The context (e.g. v.10, “the judgment seat of Christ”; v.13b “if we are of sound mind, it is for you.”), makes it clear that Paul is addressing Christians. Verse 15 also makes it clear that Paul’s point here is that “those who live” (Christians to whom he is writing), “should live no longer for themselves.” He is referring to the saints’ sanctification. The text does not say that Christ only died for the saints. The correspondence between the “all” who Christ died for, and the “all” who died in Him is symmetrical because the Apostle has sanctification in mind, not justification. To paraphrase, it teaches that, “if Christ died for you [the saints at Corinth], then you died in Christ. Therefore you should no longer live for yourselves but for Christ; in whom you have been made alive.” Verses 17-18 bring this truth home even more. Paul doesn’t have unsaved people, be they elect or no, in view here!
But even if all humanity is in view here, there is still no necessary connection with the elect only, as a reading of the commentaries will demonstrate (e.g. P. E. Hughes). In a sense all humanity did die with Christ at Calvary, even though that death isn’t reckoned as substitutionary in judicial terms until the sinner believes. The connection with Romans 6 applies to my interpretation above, but is in need of qualification on this other interpretation (along the lines provided by Paul in Romans 3:21-5:11).
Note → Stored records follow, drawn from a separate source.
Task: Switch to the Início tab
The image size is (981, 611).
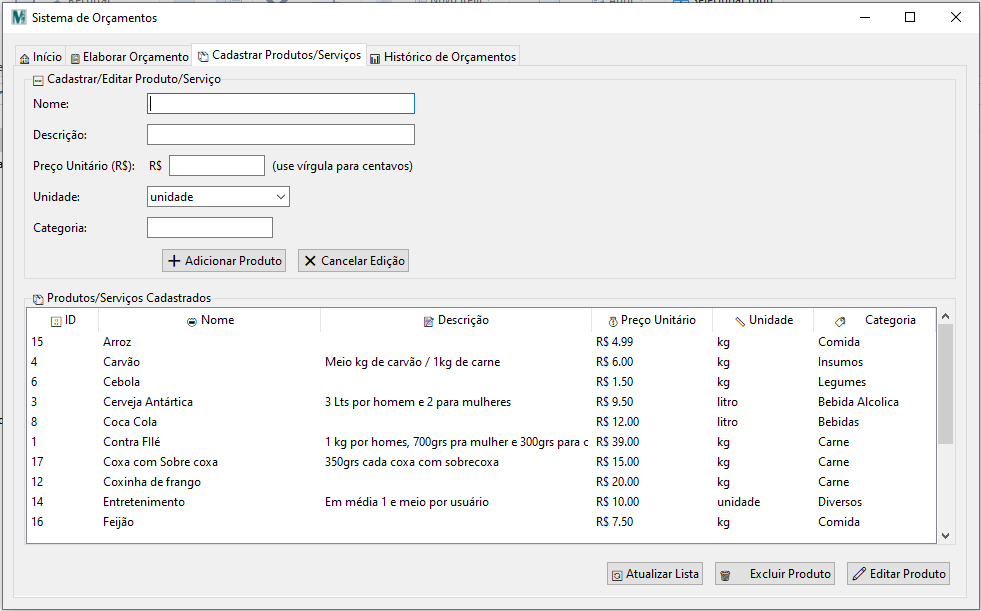Action: click(x=40, y=57)
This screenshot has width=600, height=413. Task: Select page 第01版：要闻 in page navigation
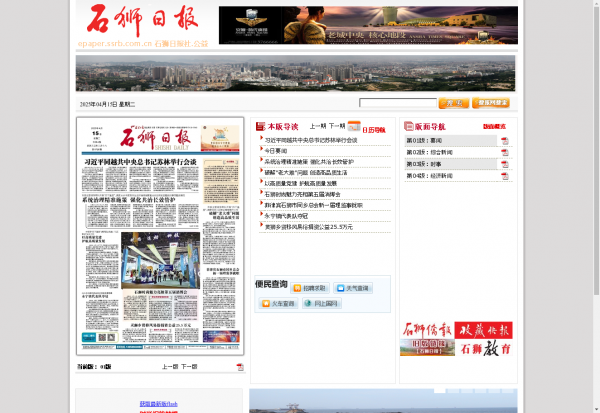tap(429, 141)
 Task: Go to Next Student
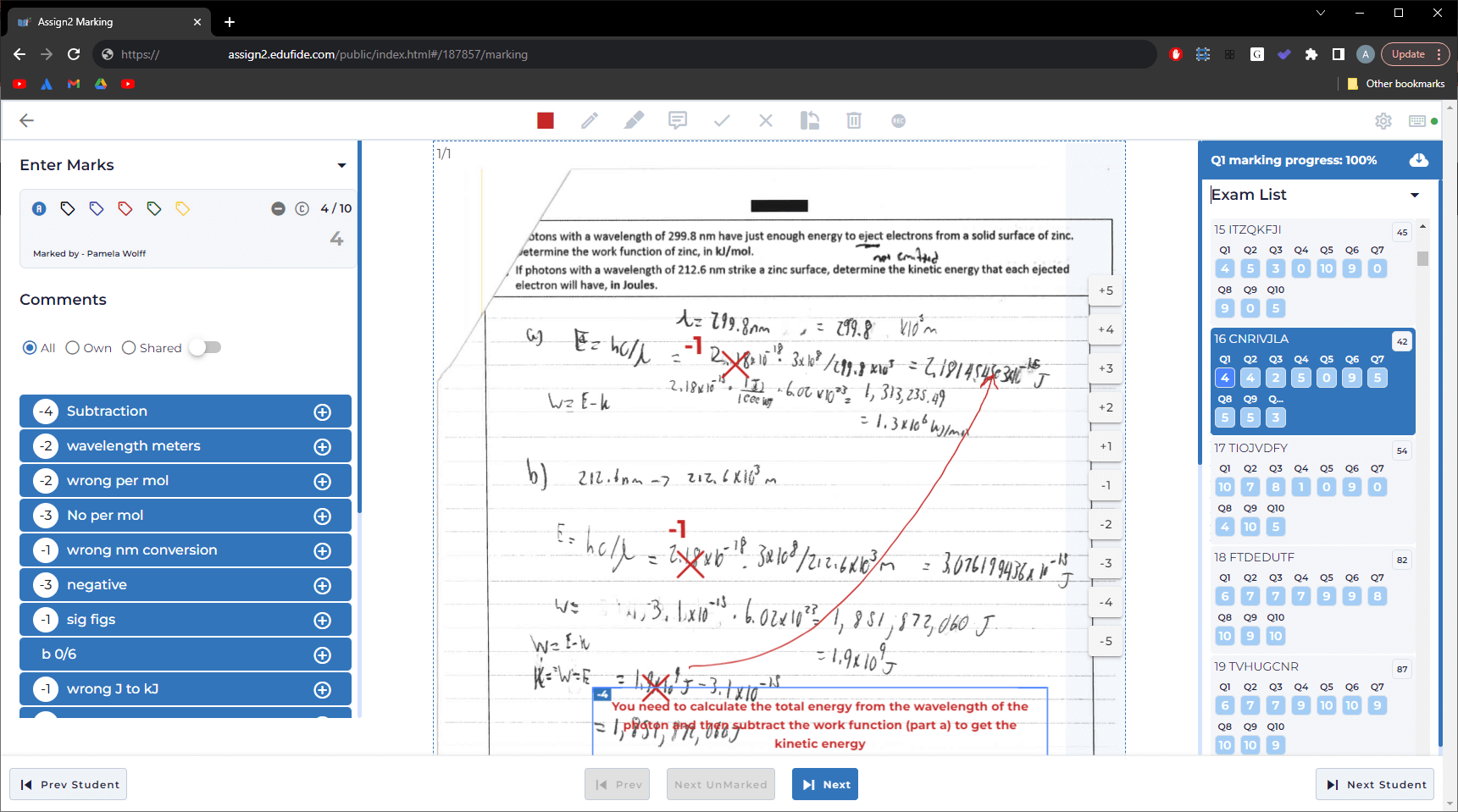[1375, 784]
Thus, For Jeffery, Ovey & Sach to assert, “all those for whom Christ died, died spiritually with him” as a doctrine of the extent of the atonement is to ignore the context and to misapply the passage in question. Careful attention to the context removes this crucial plank of their argument, rendering it fallacious. Calvin offers Romans 14:7-9 as a close parallel, not Romans 6.
But it gets worse. Not only must a dispensationalist abandon plain-sense hermeneutics and opt for a theologically deductive hermeneutics to get limited atonement, he must use these same foreign hermeneutics to explain clear passages which, in their plain-sense, contradict this Reformed teaching. Take one example: 1 Timothy 4:10:
“For therefore we both labor and suffer reproach, because we trust in the living God, who is the Savior of all men, specially of those that believe.”
It appears here that the Apostle is saying that Christ died for all men everywhere, but in a particular way for those who believe. That would make Christ’s atonement universal though differentiated. That would also agree with a plain reading of 1 Timothy 2:4 & 6. What then can the 5 Pointer do? He can say that since God and not Christ is being spoken of here that soter ought to be translated as “Preserver” not “Savior.” (Grudem). That is to say, what is in Paul’s mind here is not what it appears at first blush: instead Paul is just saying God preserves people physically – especially believers! Presumably that is also Paul’s meaning in the first verse of the letter, where he writes, “by the commandment of God our Savior”?
No, that will not do. An agenda is showing! And this agenda (to force universal atonement verses into bearing other, less apparent meanings) is so embarrassingly evident in the TULIP interpretations of John 3:16, Heb. 10:29; 1 Jn. 2:2; 4:14 and a number of other straightforward verses (some of which are given above), which make perfect sense without any meddling by “interested parties”, that no dispensationalist should have anything to do with such “hermeneutics of special pleading.”
I just cannot see how a dispensationalist can hold to particular redemption and not batter down their hermeneutical citadel.